CSV Viewer
Paste or drop a CSV file and read it as a clean, searchable table. Auto-detects delimiter and headers. Files never leave your browser.
Runs in your browser — nothing uploaded
Drop a CSV hereCSV, TSV, or paste below · up to 25 MB
Paste CSV
A lightweight CSV reader for when you don't want to spin up a spreadsheet. Drop the file, scan the table, search for a row. The parser follows RFC 4180 — quoted fields, escaped quotes, embedded newlines all work — and runs entirely in your browser.
Private by design — your data never leaves your device
How to use it
No account, no upload — it all happens on your device.
1
Drop a .csv or .tsv file into the dropzone, or paste CSV text into the box. Click 'Load sample' to try it.
2
The viewer detects the delimiter and shows the table below — change the delimiter or toggle the header row if anything looks off.
3
Use the search box to filter rows. Matches are highlighted in the table.
4
Large files render the first 500 rows for performance; narrow with search to reach the row you need.
What this viewer handles
Following RFC 4180 plus common real-world quirks.

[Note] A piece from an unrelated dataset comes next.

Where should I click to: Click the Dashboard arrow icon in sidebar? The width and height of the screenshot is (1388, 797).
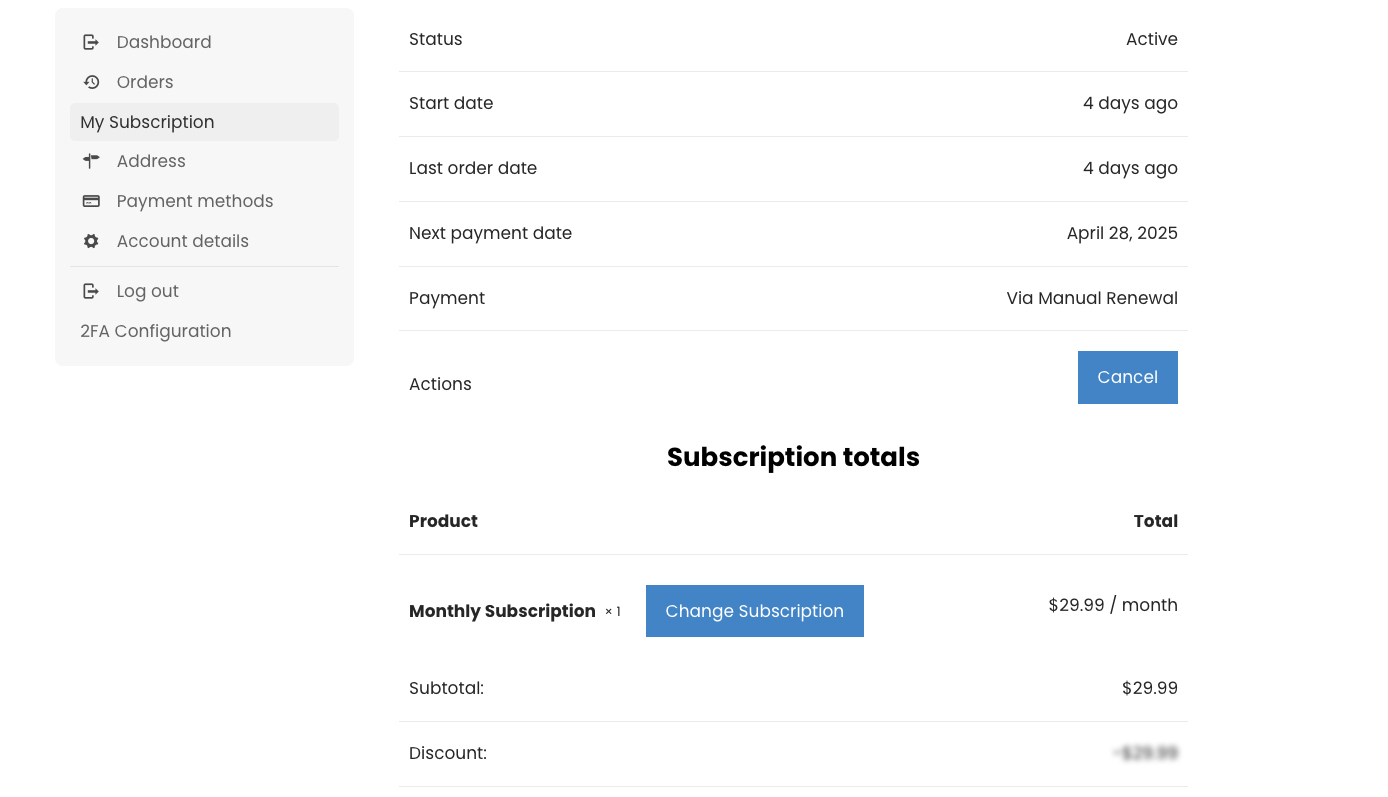(91, 42)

- Quoted fields — values wrapped in double quotes, including ones that contain the delimiter or a newline.
- Escaped quotes — a literal
"inside a quoted field is written as"". - Mixed line endings — Unix (
\n), Windows (\r\n), and old Mac (\r) all parse correctly. - Alternative delimiters — TSV (tab), semicolon (common in European locales), and pipe.
- Header auto-detection — if the first row looks textual and the second looks numeric, the first row is treated as a header. Toggle off if you have a headerless file.
What it doesn't try to do
- Editing. This is a viewer. To clean up a CSV, use the CSV ↔ JSON Converter or open the file in a spreadsheet.
- Sorting / pivoting. No spreadsheet functions. For row analysis, export to JSON and use a real data tool.
- Encoding fixes. The browser reads files as UTF-8 by default. If your CSV is in Latin-1 or Windows-1252 and shows mojibake, save it as UTF-8 first.
Performance and limits
- Files up to 25 MB load directly. Above that, browsers start struggling with the in-memory parse — split into smaller files first.
- The table renders the first 500 rows after filtering. Use the search box to find a specific row in a huge file — it applies to every row, not just visible ones.
- Parsing is single-pass and synchronous. A 10 MB CSV typically reads and renders in well under a second on modern hardware.
Frequently asked
Why open a CSV here instead of Excel or Google Sheets?
When you just need to read or scan a CSV — not edit it — this is faster. There's no upload, no app launch, no spreadsheet auto-formatting your IDs into scientific notation or your dates into the wrong locale. It's also useful when the file is sensitive and you don't want it touching cloud services.
How does delimiter detection work?
The viewer counts commas, semicolons, tabs, and pipes in the first 4 KB of the file (ignoring anything inside quoted strings) and picks the most frequent one. If the auto-detection gets it wrong, override it with the delimiter buttons.
Does my CSV leave my device?
No. Files are read with the browser's FileReader API and parsed in memory. Nothing is uploaded, no third-party services are involved, and clearing the input deletes the data.